Sun sheds light on chip path

Sun's move seems calculated to capitalize on delays that have hit high-end processor vendors, including Sun, in recent months.

Michael Kanellos Staff Writer, CNET News.com
Michael Kanellos is editor at large at CNET News.com, where he covers hardware, research and development, start-ups and the tech industry overseas.
Michael Kanellos
3 min read
Sun Microsystems said it will come out with microprocessors running at 1,500 MHz, or more than four times faster than its current microprocessors, in less than four years under an aggressive roadmap that puts the company in the race to establish the standards for the next generation of computing.

Intel, IBM, and Compaq along with its Alpha partners have all laid out plans for futuristic processors that will run at or beyond 1,000 MHz, take advantage of copper technology, and push the envelope on known manufacturing techniques. These chips are all due in 2000 to 2001.

The company that can develop the most compelling platform will likely be in position to exploit that advantage in the server and workstation markets. Of course, getting there won't be easy. Nearly all have suffered setbacks recently.

Sun's strategy revolves around rapid improvements in the UltraSparc family of processors. Right now, Sun's premier commercially available chip, the 64-bit UltraSparc II, runs at a maximum of 360 MHz.

By 2002, Sun will be commercially producing the UltraSparc V, which will run at 1.5 GHz (1,500 MHz), said Anant Agrawal, vice president of engineering in Sun's Microelectronics division.

The chip will also be made on an ultrafine 0.07 micron manufacturing process, he added. The micron measurements refer to the distance between circuits on a microprocessor. Generally, the smaller the number, the faster and the more powerful the chip is. Current UltraSparc IIs and Pentium II processors from Intel are made on a much less advanced and "fatter" 0.25-micron process.

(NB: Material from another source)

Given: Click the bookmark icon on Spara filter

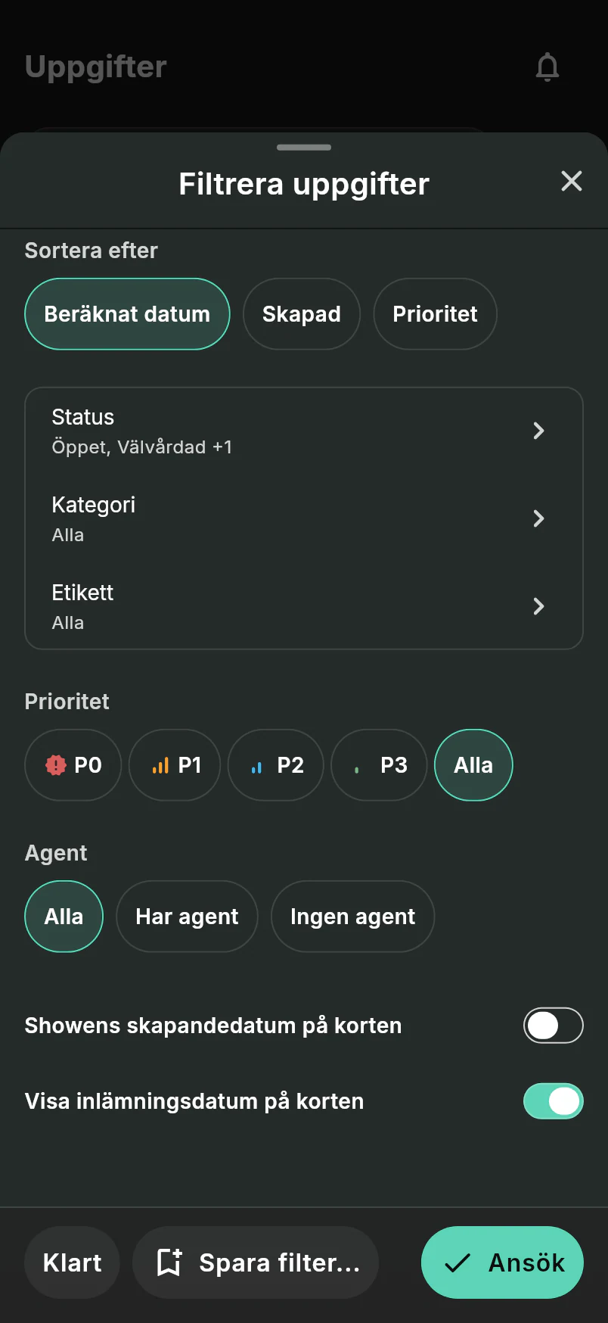Looking at the screenshot, I should 169,1262.
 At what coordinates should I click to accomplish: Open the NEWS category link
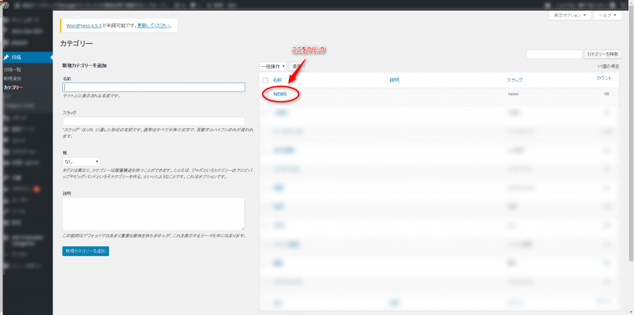pos(280,94)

"Sun will keep delivering the type of processor performance that will keep it at the forefront of the industry," Agrawal said.

Between then and now, Sun will conjure up a number of improvements to the UltraSparc line. Sun will release a 400-MHz version of the UltraSparc II later this year, according Agrawal, and follow the release with 440-MHz and 480-MHz chips in the first half of next year. Besides the speed boost, the upcoming version of the UltraSparc II will be made on a relatively advanced 0.18-micron process.

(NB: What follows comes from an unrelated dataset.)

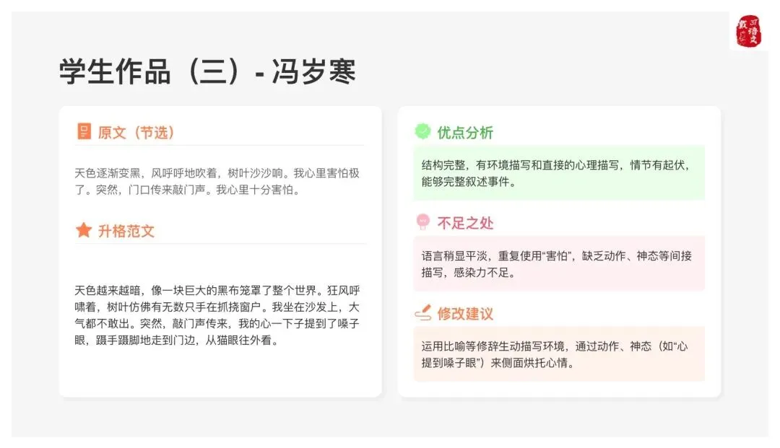Click the divider line under 升格范文
The image size is (780, 448).
tap(220, 244)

The company is expected to release a line of workstations concurrently with the faster UltraSparc II chips, said sources at the company.

Meanwhile, Sun will be working on succeeding processors. Samples of the 600-MHz UltraSparc III will come out at the end of the year, he said, with products shipping toward the later part of 1999. The UltraSparc III will go up to 1 GHz.

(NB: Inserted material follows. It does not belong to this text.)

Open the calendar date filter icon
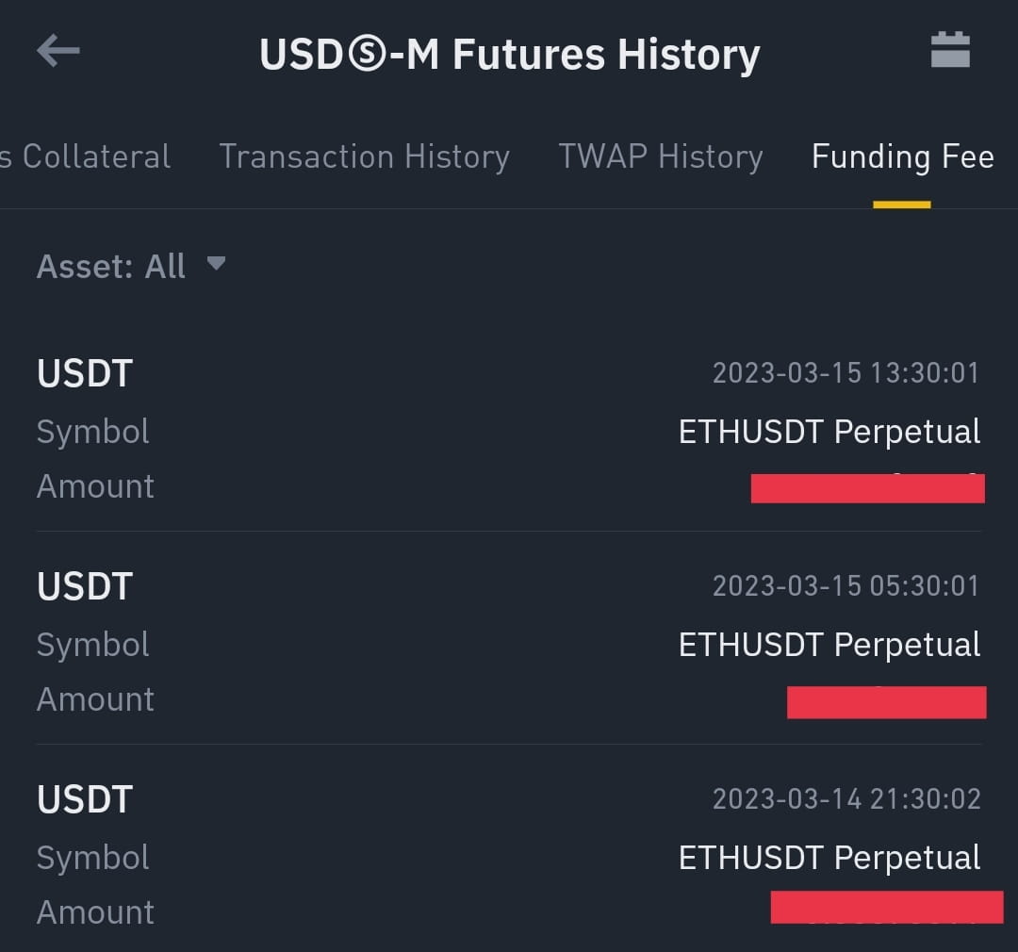 click(950, 50)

By the middle of 2000, Sun will then come out with the UltraSparc IV, which will start at 1 GHz and involve further shrinks in process technology. The first UltraSparc IV chips will start at 0.15 microns and go down, he said. The UltraSparc IV will also be Sun's first copper-based chip, he said.

Along with these chips, the company will come out with a series of integrated microprocessors for lower-end workstations and embedded processors for devices such as hubs and routers. These chips will be based around the same technology developed for the UltraSparc line, but will trail by a generation or two.

The details of Sun's road map follows a series of delays and bug reports on other high-end processors. Earlier this year, Intel delayed the release of its 64-bit Merced chip from late 1999 to mid-2000. The delay of Merced has prompted a number of analysts to say that Intel's main thrust into the 64-bit arena won't occur until the release of McKinley, Merced's successor, in 2001.

More recently, Intel postponed the release of its fastest Xeon processor for four-processor servers. When used in four-processor configurations, the 450-MHz version of Xeon was disabling the error correcting cache function, a crucial function for servers. Intel is now currently working internally, and with its server vendors, to increase the thermal protection on four-way Xeon servers.

On Friday, Compaq announced that it was delaying its first Alpha-based workstations from September until the fourth quarter of the year, and possibly the first quarter of next year.

Sun, of course, hasn't been immune from development problems itself. The first samples of the UltraSparc III, which will run at 600 MHz, have been delayed from late summer until the end of the year or the beginning of 1999, several sources at Sun have said. The delay comes from an "over-aggressive" product ramp, according to more than one source at Sun. As a result of the delay, servers and workstations based around the products won't be available until the fall of 1999.